The company was also able to narrow its net losses to $1.8 billion from the $5.24 billion figure it incurred in 2019 thanks to outflow for stock-based compensation, according to the news outlet.

Uber’s acquisitiveness continued this month as it announced it would purchase taxi software business Autocab, which it expects to help the company’s operations grow from 40 towns and cities in the United Kingdom to 170 (http://nnw.fm/U6TZh).

Uber’s resourcefulness faces new and greater challenges, however, as regulators target the company’s workforce structure, and both Uber and its chief competitor Lyft are finding their capacity for innovation challenged on policy-making fronts.

In California, the courts have ordered the two ride-share companies to begin classifying their contract drivers as employees, which would make the businesses liable for providing benefits such as overtime, sick leave and expense reimbursement following a push by lawmakers there to hold independent contractor-dependent businesses more accountable.

“Our state and workers shouldn’t have to foot the bill when big businesses try to skip out on their responsibilities,” state Attorney General Xavier Becerra told CBS News (http://nnw.fm/FjDf0), referring to the pandemic-spawned hit that drained California’s unemployment insurance fund, which contractor-driven businesses don’t pay into.

The companies have vowed to appeal the ruling, arguing that the ruling threatens to “shut down an entire industry,” and they are also spending more than $100 million to support a measure on November’s ballot that would exempt them from the law.

“Ultimately, we believe this issue will be decided by California voters and that they will side with drivers,” Lyft spokeswoman Julie Wood told CBS.

Uber faces a similar battle in the United Kingdom, and is also appealing a decision by London regulators to drop the company’s business license in a dispute over safety (http://nnw.fm/13s02).

On Aug. 10, Uber published a document that defends its position by outlining a set of priorities it wants industry and governmental leaders to adopt in order to improve the quality of work for millions of independent workers, such as those employed by the company (http://nnw.fm/GEvGh).

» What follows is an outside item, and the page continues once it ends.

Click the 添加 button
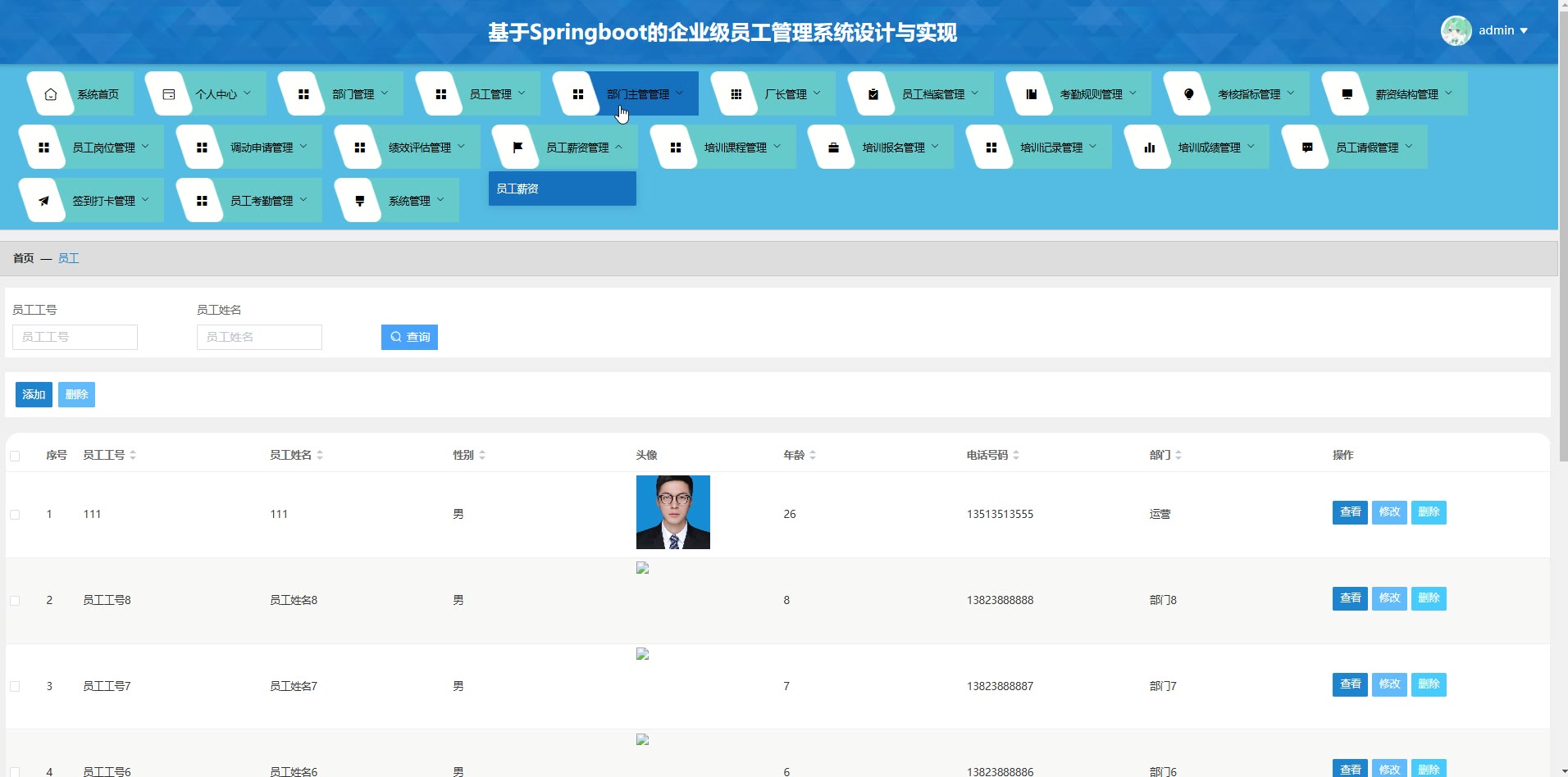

“The current health and economic crisis has brought into sharp focus the need for everyone, regardless of their employment status, to be able to find good quality, rewarding work; be able to work in the way they choose; and have access to adequate social protections and benefits,” the company states. “COVID-19 has revealed the fundamental inequity of our current employment system, in which some workers get benefits and protections, while others don’t. Outdated legal frameworks are forcing platforms and workers to make a choice between flexibility or security at precisely the moment when both flexibility and security are needed. … Uber’s platform can be a bridge to economic recovery if we establish a better standard of work for all who need it.”